Görev Tanımı:
Aşağıdaki okuma parçasından, "Küçük bir kasaba" sözlerinin geçtiği yerden başlayıp "hiç bağım kopmadı..." sözlerinden sonra durarak ilgili bölümü hiçbir değişiklik yapmadan aktarın.

Okuma Parçası:

★ ★ ★

25 Mayıs 2010 Salı

Küçük bir kasaba ortada yok

Ömrüm boyunca hep erkeklere ilgi duydum. Belki dört yaşındaydım ilk kez bir erkeğe başka gözle baktığımda... Ama kimlik olarak cinsel yönelimimi tanımlamam 23 yaşımdayken oldu. Bir çok eşcinselde olduğu gibi çok sancılı bir süreçti kabulleniş dönemim. O zamandan bu yana neredeyse 20 yıl geçti. O zamandan bu yana da neredeyse eşcinsel ortamlarla hiç bağım kopmadı...

Bazen daha az bazen daha çok hep gitmişimdir, gay mekanlarına. Bütün mekanları bilirdim, şimdi neredeyse hiçbirine gitmiyorum, Bearphorus ve Tekyön gittiğim mekanlar...

★ ★ ★

Kaynak Veriler:
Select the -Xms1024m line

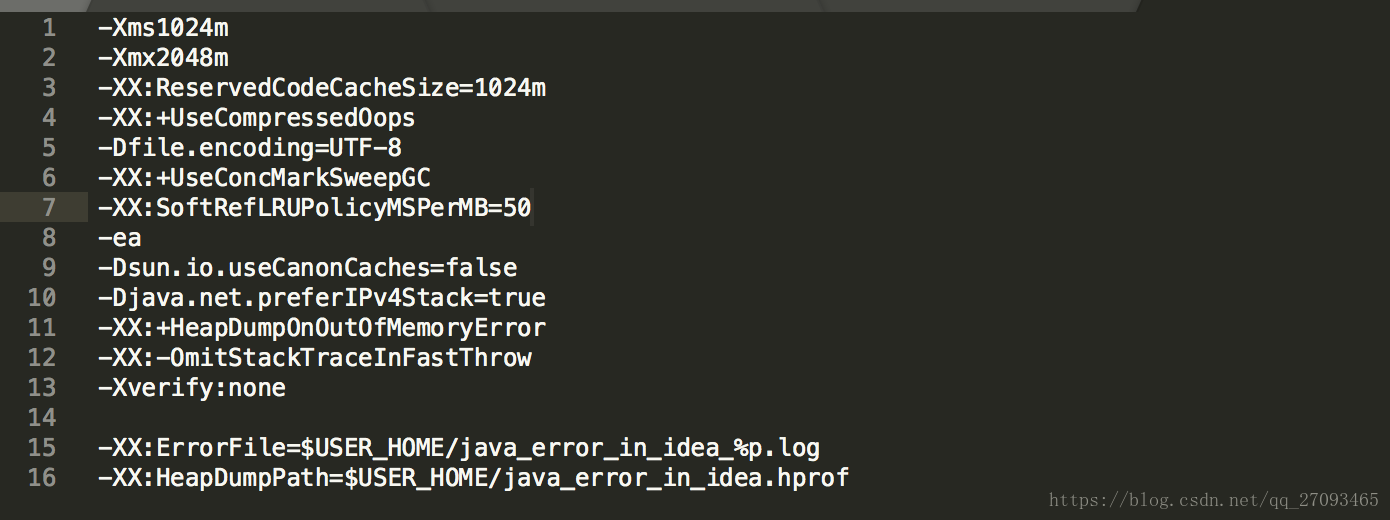coord(163,28)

★ ★ ★

Alıştırma Çıktısı:
Küçük bir kasaba ortada yok

Ömrüm boyunca hep erkeklere ilgi duydum. Belki dört yaşındaydım ilk kez bir erkeğe başka gözle baktığımda... Ama kimlik olarak cinsel yönelimimi tanımlamam 23 yaşımdayken oldu. Bir çok eşcinselde olduğu gibi çok sancılı bir süreçti kabulleniş dönemim. O zamandan bu yana neredeyse 20 yıl geçti. O zamandan bu yana da neredeyse eşcinsel ortamlarla hiç bağım kopmadı...